- _Your tasks_
1: Reproduce the stretch of the post about Wyrd from "It was perhaps" through "Mithras and Zoroaster.".
2: Decide whether each statement agrees with the post about Wyrd, answering yes or no and quoting the words that settle it: (a) the post gives Anglo Saxon 'Wyrd' as the origin of the modern word 'weird'; (b) the post describes Wyrd as a belief in simple fate; (c) the post names the worship of Mithras and Zoroaster as sharing the concept of resurrection.

- _Selected extract_
He constrasts the beliefs of the outgoing Romans from Britain - an essentially atheist culture, their emperors being crowned as gods, not really greatly unlike Gaddafi or Hitler despite the legacy of "democracy" and "law" that they left - a dichotomy in France to this day with Napolean's heritage - with the closer to earth, spirituality and God way of life of the Anglo Saxons and tribes throughout Europe. They saw the fall of the Empire and mocked it - "Wyrd the mighty overturned that"

QuoteThe term 'Wyrd' in Anglo Saxon is the origin of the modern 'weird'. Today it means 'strange' or 'unexplainable'. It meant the same then, but with much greater significance. In ancient England the unexplainable was the flowing of life's complexities beyond the ability of words to comprehend. It was not a belief in simple fate, in which whatever happened was destined to happen, and humans had to accept it. It was not a fixed future either. Rather it was a natural outcome of the forces of life as they are presently flowing.

In that concept perhaps is explained the meanderings of the atheist in absence of purpose, and the direction and purpose that understanding of Wyrd brings to life. Atheism does not explain Wyrd but perhaps we all experience it.

Coming to know the teachings that begin with what we hear in buildings where organs are  . . . :-) is the start, for some, of understanding it, for not wandering around bumping into things in the darkness, and generally harnessing it for goodness and purpose of life.

It was perhaps in this strange way that Christ in His teachings about God touched on universally understood aspects of life that humankind has always known and so enabled Christianity to subsume and include everything that had gone before, bringing many to conversion to Christianity carrying their former beleifs with them. In a posting on this forum a member mentions how African drumming preserved the old African beliefs and religion under the cover of, and guise, of Christianity. . . and this would certainly not be the only example, the concept of resurrection being common to the worship of Mithras and Zoroaster.

Returning to the concept that "God" is an "Idea" which leads to "humanity" in contrast to "animality", whilst perhaps my analogy of circumstances with a shoal of fish might be difficult to understand, perhaps our ordinary encounters with "Wyrd" are enough to suggest that there is actually more to God than an illusion, a self-delusion, merely an "Idea".

As one encounters "God" one finds that what is known as the "Holy Spirit" (perhaps itself a delusion of processed consciously decided thought "What would God like me to do" - but in fact demonstrated by the telepathic communication between twins is clearly a good deal more) leads one to an increased frequency of Wyrd encounters, an increased frequency of circumstances - and if there is any proto-believer who has not encountered circumstances before I'd say to them that it's up to them to make life more exciting, live life more to the full, and in that way, by saying to "God" "I will do whatever you want me to do", you'll gain an adventurous excitement to life and you'll never believe to where it can lead you to go . . .

Praise be to the Organ for getting us there!

:-)

Best wishes

David P

David Pinnegar

Hi!

Here's another extract from another of the www.liveprayer.com newsletters and it's thought provoking perhaps to beleivers and atheists alike. In the definition that "God" might not be "God" as an atheist might define "God" but simply the "Creation Force" that operates contrary to the "natural" process of entropy, increasing disorder, atheists might interpret the word "God" below as "creating order" or "creating harmony" rather than anything to which they might object. . . .

For me, the definition of life as a culmination of micro-decision upon micro-decision, leading to a route on a macro scale feels both logical and meaningful . . . I hope that reposting the email here might be an inspiration. . . .

- _Raw data_

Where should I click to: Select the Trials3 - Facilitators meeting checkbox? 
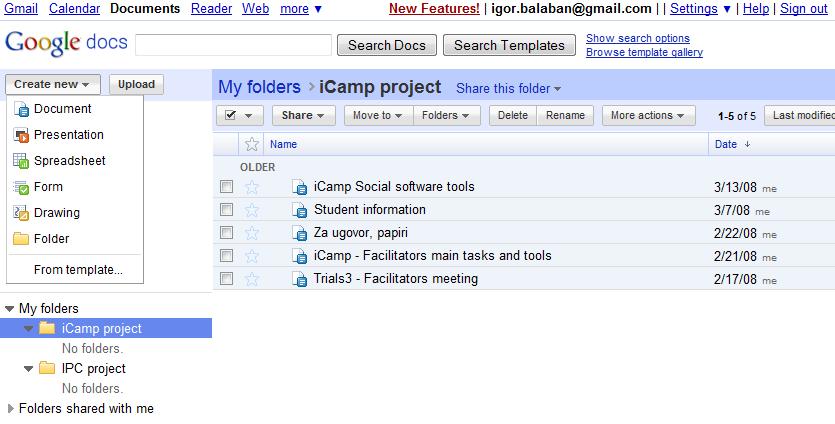tap(226, 279)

- _Completed exercise_
1:
It was perhaps in this strange way that Christ in His teachings about God touched on universally understood aspects of life that humankind has always known and so enabled Christianity to subsume and include everything that had gone before, bringing many to conversion to Christianity carrying their former beleifs with them. In a posting on this forum a member mentions how African drumming preserved the old African beliefs and religion under the cover of, and guise, of Christianity. . . and this would certainly not be the only example, the concept of resurrection being common to the worship of Mithras and Zoroaster.

2:
(a) Yes: "The term 'Wyrd' in Anglo Saxon is the origin of the modern 'weird'."
(b) No: "It was not a belief in simple fate, in which whatever happened was destined to happen, and humans had to accept it."
(c) Yes: "the concept of resurrection being common to the worship of Mithras and Zoroaster."